British diver 'over the moon' after successful rescue of Thailand football team from cave

A group of British divers who helped 12 Thai boys and their football coach escape from a flooded cave complex are "over the moon" with the outcome.

Tim Acton, one of the British experts drafted in to help with the monumental rescue, admitted those involved were now "tired" but "really happy".

Speaking to ITV News, Mr Acton said: "Everyone's over the moon - they're ecstatic', adding that saving the boys had left his fellow rescuers "very emotional".

Mr Acton and a number of British divers were specifically drafted in to help with the mission alongside Thailand's navy seals.

Following their 18-day ordeal, the 12 youngsters are now being cared for in hospital as they embark upon their recovery.

On Wednesday, Thailand's Prime Minister issued a special notice of thanks to all those involved in the rescue operation.

The plight of the young footballers, who went missing along with their sport coach while exploring the Luang Nang Non Cave, Chiang Rai province, had gripped the world's attention for more than two weeks.

To do:
a: List every word or phrase in the Thai cave rescue article that describes how the rescuers felt.
b: Resume the Thai cave rescue article after its final sentence.

The data:
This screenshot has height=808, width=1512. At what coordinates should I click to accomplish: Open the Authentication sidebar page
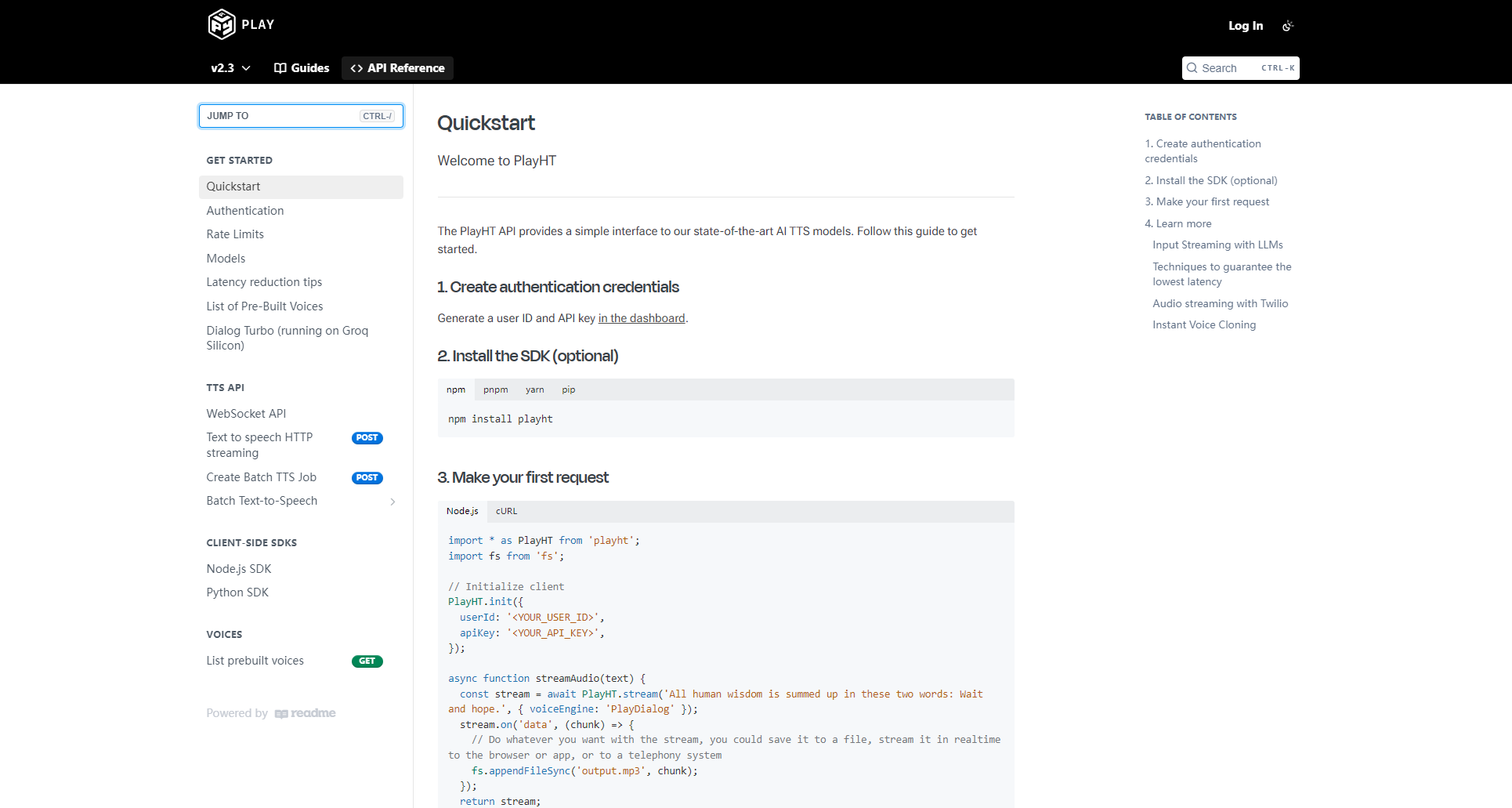[x=245, y=211]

Responses by item number:
a:
- "over the moon"
- "tired"
- "really happy"
- "ecstatic"
- "very emotional"

b:
Having drafted in a number of foreign experts, British divers Rick Stanton and John Volanthen were the first to make contact with the youngsters after their disappearance.

Richard Stanton and John Volanthen found the 12 Thai boys.

Each of the boys lost about 2kg in weight during their ordeal, while a handful of the group are currently being treated for lung infections.

While each of the 12 youngsters remain in hospital, they are all generally in good health.

  • Why are the boys now being quarantined?

The plight of the Wild Boars football team gripped the world.

The boys have not been able to be reunited with their families yet as tests are ongoing to check that they are clear of infections.

The group was malnourished and weak, and doctors are probably worried that they could be susceptible to germs spread by family members or other visitors

It is also possible they are infection risks to others. Thai doctors have said they do not know what type of unusual illnesses the boys may have picked up in the cave.

  • What lies ahead for the boys?

The boys had to make their way 2.5 miles through the cave.

Experts say the most likely problems will stem from "the stress associated with this harrowing experience".

One of the Thai doctors said the boys were happy but that psychologists would be evaluating them.

The guided escape was stressful, and the Thai Prime Minister said the boys were given an anti-anxiety medication to help calm their nerves.